Mac le dedicó una mirada impaciente.
– Nadie es perfecto, Kimberly. Y si de verdad quieres saberlo; te diré que teníamos un problema. Un problema importante, a mi modo de ver. Nunca discutíamos.
– ¿Nunca discutíais?
– Jamás. Y un hombre y una mujer deben discutir. Francamente, deberían librar una verdadera batalla cada seis meses, y después hacer el amor hasta que rompieran los muelles del colchón. Al menos, esa es mi opinión. Ahora te toca a ti. ¿Cómo se llamaba él?
– No hay ningún nombre.
– Cariño, todo el mundo tiene un nombre. El chico que se sentaba delante de ti en matemáticas, el jugador de rubgy que se esfumó de la universidad, el novio de tu hermana que secretamente deseabas que fuera tuyo… Vamos. Confesarse es bueno para el alma.
– Sigue sin haber ningún nombre. En serio. Nunca he estado enamorada. No creo que sea de esas.
Mac le miró con el ceño fruncido.
– Todo el mundo se enamora.
– Eso no es cierto -replicó-. El amor no es para todos. Hay personas que viven solas durante toda la vida y son muy felices. Enamorarse implica dar. Y también implica ser más débil. A mí nunca se me han dado demasiado bien esas cosas.
Él le dedicó una lenta e intensa mirada.
– Bueno, preciosa. Es evidente que todavía no has conocido al hombre correcto.

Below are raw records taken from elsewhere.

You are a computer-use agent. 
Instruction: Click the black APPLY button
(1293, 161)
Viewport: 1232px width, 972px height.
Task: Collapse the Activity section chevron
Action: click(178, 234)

Las mejillas de Kimberly se sonrojaron. Le dio la espalda y siguió mirando por la ventana. Ahora la carretera ascendía por una abrupta pendiente. Habían llegado oficialmente al Blue Ridge y estaban recorriendo el Swift Run Gap. La carretera zigzagueaba en ángulos muy cerrados que ofrecían pequeños atisbos de paisajes suntuosos. Al cabo de unos minutos coronaron la cima, situada a más de siete mil trescientos metros de altura, y contemplaron el mundo que se extendía ante ellos como una manta de color verde oscuro. Los verdes valles se zambullían en el vacío, el granito gris remontaba el vuelo y el cielo azul se extendía hasta más allá de lo que sus ojos alcanzaban a ver.
– ¡Guau! -exclamó Kimberly y Mac fue incapaz de añadir algo mejor.
Se detuvieron en el acceso del Parque Nacional Shenandoah, pagaron la entrada y recibieron un mapa que señalaba los diferentes miradores. Entonces se dirigieron hacia el norte, hacia Big Meadows, por la Carretera Skyline.